Tuesday, 23 October 2007
My First Kiss
By Fran aka Redondowriter of Sacred Ordinary
In 1953, my classmate Jack brought a gardenia corsage to my house on the night of the first and only high school formal dance I ever went to. My coral colored chiffon dress with a modesty jacket was borrowed, the strapless bodice boned, thank goodness, because my "real" breasts were still in process.
After both of us hemmed and hawed about what to do next, Jack finally handed mom the corsage. She pinned the flowers at my waist. "So," mom said, "have a great time." She straightened my skirts and the crinoline beneath. The day before we had starched it so it could stand alone.
The smell of gardenias filled my nose and lungs. Suddenly I wasn't in my living room, but in a Tahiti jungle filled with gardenias and Jack was a swarthy beach boy protecting me from a boa constrictor. At that moment, gardenias were permanently imprinted in every cell of my body and have remained so all my life.
Jack wore Old Spice after-shave though I don't know or remember if he even shaved yet. His brown crew cut stood up like new mown grass slathered in Brillcream. Along with gardenias, his Old Spice gathered in some hidden olfactory cave in my teenage brain; it has never left, either.
It began to rain when we dashed to his hot pink 1949 Ford, lowered, with dual exhaust systems. A pair of fuzzy white dice hung from the rearview mirror. He opened the door and I stepped inside, just like Cinderella going to the ball. He flipped the radio dial and DJ Huggy Boy introduced Long Tall Sally. Off we purred the two miles from Sunland to Tujunga and the Verdugo Hills High School gym. Thunder rumbled behind the mountains. I smelled electricity as we made a run for it through the rain.
Themed "Christmas in Paradise," droopy, twisted crepe paper hung everywhere and the walls were covered with jungle paintings on butcher paper courtesy of the Activities Committee. Outlining the bandstand were burbling colored bubble lights, casting strange shadows on Ricky and the Rocksters, four flat-topped young men in red suits and green ties.
The band began a smooth rendition of Earth Angel and Jack said, "Let's dance." My heart pounded, so I retreated into my Natalie Wood persona and pretended I was small, dark and enigmatically Russian instead of tall, dishwater blonde and painfully thin.
He held me close and I put my head on his shoulder, my cheek rubbing against his prickly wool jacket. Time passed. The band took a break, and everyone congregated in the grungy-smelling locker rooms, our teacher-chaperones right along with us. It was raining too hard to go outdoors. Jack brought two paper cups of punch and we sipped, our eyes periodically meeting. It was too noisy to really talk. More time passed.

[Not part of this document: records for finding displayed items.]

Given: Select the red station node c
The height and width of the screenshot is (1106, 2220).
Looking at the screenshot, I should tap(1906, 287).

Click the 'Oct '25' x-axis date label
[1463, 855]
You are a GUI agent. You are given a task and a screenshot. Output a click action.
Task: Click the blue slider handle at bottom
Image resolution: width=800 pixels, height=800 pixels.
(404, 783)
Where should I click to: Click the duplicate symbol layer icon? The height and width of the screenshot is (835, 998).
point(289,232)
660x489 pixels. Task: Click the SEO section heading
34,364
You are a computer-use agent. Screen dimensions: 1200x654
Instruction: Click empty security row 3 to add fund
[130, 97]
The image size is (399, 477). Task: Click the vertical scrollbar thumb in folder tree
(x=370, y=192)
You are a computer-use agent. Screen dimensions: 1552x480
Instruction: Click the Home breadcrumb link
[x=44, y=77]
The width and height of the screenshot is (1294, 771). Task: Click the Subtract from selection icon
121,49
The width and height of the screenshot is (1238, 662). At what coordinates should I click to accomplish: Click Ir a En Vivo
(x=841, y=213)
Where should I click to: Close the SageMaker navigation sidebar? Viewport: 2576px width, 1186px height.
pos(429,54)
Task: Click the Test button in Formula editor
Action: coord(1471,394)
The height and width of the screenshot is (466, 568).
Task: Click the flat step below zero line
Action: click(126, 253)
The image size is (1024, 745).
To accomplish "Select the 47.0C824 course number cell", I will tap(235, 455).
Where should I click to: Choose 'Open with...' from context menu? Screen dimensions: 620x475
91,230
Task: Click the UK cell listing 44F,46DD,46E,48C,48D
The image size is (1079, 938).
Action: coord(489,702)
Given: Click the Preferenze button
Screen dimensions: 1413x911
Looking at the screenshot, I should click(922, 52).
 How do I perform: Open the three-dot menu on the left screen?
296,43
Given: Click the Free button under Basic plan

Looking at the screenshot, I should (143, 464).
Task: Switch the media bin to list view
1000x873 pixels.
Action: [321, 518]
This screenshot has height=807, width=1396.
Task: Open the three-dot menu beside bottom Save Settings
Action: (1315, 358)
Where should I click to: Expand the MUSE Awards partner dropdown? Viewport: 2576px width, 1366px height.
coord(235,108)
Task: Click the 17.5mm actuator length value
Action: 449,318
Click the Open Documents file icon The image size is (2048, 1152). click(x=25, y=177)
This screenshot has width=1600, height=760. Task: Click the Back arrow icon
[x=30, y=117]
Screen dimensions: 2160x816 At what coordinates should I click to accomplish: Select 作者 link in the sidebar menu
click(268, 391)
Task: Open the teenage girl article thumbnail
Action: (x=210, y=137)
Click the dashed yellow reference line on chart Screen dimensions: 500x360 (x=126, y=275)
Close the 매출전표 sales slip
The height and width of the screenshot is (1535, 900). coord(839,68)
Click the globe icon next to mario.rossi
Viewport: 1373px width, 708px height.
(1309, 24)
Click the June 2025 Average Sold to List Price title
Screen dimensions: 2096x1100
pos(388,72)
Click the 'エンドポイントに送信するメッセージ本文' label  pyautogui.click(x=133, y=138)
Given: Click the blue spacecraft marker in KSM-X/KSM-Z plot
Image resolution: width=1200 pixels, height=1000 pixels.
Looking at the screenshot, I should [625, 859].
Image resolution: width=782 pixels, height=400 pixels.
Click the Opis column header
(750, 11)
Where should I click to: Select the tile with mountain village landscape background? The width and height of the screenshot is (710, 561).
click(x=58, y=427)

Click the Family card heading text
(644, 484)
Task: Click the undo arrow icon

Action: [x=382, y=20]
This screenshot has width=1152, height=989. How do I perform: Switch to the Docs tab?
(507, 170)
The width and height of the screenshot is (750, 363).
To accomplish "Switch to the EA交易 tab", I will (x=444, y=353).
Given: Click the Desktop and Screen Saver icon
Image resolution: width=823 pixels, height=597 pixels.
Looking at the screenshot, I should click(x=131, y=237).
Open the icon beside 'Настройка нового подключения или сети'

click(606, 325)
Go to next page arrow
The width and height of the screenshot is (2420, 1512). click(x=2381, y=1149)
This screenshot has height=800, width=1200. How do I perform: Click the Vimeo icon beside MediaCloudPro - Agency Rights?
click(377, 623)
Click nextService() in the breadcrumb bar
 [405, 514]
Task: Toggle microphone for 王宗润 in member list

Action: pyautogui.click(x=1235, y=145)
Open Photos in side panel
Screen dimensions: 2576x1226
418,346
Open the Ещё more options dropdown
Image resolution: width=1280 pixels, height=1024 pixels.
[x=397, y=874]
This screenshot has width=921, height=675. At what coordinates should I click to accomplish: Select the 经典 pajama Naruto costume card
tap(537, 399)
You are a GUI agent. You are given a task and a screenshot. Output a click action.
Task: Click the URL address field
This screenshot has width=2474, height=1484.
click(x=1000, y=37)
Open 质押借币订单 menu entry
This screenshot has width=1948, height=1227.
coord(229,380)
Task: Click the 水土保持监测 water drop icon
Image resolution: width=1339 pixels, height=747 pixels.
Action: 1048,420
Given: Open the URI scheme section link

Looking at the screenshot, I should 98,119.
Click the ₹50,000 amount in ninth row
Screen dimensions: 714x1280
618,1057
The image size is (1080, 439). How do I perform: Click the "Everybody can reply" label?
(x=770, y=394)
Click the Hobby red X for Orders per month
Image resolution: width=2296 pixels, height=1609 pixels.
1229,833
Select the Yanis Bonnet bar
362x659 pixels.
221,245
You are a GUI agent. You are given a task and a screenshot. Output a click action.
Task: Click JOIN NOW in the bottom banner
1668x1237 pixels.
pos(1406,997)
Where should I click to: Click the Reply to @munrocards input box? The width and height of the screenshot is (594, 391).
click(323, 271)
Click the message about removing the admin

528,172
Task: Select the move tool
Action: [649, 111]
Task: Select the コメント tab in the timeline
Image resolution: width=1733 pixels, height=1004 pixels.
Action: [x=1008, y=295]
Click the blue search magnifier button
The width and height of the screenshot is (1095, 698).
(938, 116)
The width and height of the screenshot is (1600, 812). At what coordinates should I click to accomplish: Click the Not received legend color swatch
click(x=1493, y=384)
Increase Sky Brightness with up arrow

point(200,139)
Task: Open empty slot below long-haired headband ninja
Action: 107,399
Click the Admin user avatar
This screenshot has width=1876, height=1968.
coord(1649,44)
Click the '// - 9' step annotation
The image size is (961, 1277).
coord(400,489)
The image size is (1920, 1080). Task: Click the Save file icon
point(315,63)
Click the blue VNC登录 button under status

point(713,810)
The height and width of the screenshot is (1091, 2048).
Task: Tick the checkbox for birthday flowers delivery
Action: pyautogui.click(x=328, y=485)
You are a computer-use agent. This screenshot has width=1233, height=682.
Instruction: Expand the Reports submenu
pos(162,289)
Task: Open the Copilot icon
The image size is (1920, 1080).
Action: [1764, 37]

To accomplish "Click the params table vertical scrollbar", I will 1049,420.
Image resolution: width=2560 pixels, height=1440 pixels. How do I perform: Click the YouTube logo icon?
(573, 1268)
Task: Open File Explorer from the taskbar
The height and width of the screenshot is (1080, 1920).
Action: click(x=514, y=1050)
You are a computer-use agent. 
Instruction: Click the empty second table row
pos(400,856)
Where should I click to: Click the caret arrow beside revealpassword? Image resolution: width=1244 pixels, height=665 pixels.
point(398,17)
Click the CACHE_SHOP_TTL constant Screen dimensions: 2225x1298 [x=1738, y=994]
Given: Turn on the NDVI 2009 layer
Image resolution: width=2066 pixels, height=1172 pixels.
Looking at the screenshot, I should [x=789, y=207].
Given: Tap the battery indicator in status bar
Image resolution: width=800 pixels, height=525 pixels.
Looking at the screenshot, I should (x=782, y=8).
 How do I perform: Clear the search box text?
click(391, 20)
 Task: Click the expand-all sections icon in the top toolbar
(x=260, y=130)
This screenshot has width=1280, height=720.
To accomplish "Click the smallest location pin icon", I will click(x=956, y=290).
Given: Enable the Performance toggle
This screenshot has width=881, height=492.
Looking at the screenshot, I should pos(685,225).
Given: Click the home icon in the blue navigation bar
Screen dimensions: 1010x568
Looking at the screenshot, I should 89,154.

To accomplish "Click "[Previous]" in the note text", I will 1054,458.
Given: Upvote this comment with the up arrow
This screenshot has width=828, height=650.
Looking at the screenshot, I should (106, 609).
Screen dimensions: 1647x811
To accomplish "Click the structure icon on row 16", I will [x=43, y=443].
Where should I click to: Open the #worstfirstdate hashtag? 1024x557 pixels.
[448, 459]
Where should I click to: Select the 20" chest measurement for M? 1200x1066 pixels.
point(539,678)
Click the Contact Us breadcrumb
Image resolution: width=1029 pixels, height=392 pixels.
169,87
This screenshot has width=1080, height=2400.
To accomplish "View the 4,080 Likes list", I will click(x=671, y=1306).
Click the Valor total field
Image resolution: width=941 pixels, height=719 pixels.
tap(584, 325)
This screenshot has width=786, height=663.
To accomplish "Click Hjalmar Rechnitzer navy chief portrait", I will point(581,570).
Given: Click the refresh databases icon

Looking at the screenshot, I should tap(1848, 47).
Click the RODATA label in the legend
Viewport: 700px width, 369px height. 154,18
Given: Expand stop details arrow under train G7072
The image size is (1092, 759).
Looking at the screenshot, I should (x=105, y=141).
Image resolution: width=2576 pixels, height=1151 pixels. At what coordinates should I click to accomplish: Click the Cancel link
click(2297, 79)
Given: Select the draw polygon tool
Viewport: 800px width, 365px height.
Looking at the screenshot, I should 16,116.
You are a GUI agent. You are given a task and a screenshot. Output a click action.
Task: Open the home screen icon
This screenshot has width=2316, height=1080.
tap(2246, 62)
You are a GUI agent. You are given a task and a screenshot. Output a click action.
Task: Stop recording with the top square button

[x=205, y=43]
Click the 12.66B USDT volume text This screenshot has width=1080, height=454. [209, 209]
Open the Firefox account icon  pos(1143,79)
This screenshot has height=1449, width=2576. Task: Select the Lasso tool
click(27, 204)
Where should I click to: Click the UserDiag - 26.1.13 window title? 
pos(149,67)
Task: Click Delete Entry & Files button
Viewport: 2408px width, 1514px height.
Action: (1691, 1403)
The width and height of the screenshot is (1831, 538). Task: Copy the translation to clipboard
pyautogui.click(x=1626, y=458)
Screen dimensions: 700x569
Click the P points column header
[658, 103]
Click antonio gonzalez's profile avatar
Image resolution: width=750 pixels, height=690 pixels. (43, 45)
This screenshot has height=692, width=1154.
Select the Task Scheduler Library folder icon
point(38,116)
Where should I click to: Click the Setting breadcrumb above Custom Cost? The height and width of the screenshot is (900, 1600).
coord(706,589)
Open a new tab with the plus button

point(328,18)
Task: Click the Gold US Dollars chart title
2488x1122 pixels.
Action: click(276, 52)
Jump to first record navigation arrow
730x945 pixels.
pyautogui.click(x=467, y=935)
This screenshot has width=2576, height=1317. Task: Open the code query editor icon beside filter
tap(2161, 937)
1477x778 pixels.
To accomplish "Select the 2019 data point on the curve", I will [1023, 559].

Good Night Irene signaled the 11PM farewell dance. Any teenage evening in my town ended up at Mark Lynn's drive-in, the local hangout. But I had a midnight curfew and at 11:50PM, we drove back to my house on Day Street. Lightning cut the sky and rain tattooed Jack's car roof.
There we sat, like cardboard cutouts, in front of my house which was still on a dirt road back then. Jack pulled out a tin box of Sensen and popped one into his mouth, offering me one, too. Then he pulled me close, our two sets of knees bumping against the gearshift.
After a big gulp, he kissed me and I held my breath. Warm, chapped lips, scent of onions and Sensen; that's how I remember Jack today. I had been waiting for this for 16 years. Was I doing it right? Would he be able to tell I had never kissed a boy before? My heart was pounding and my underarms felt damp.
He put my face between his hands and whispered, "Thanks, Frankie. I had a great time. Wanna go to the movies next week?"
I smiled my Natalie Wood smile, the smile of a kissed woman, and whispered, "Yes, and oh Jack, this was the best night of my life."
We made a wet run for my porch, after he had opened the door on my side of the car like a gentleman. Mom peeked from behind the drapes of the front window and waved and we both waved back.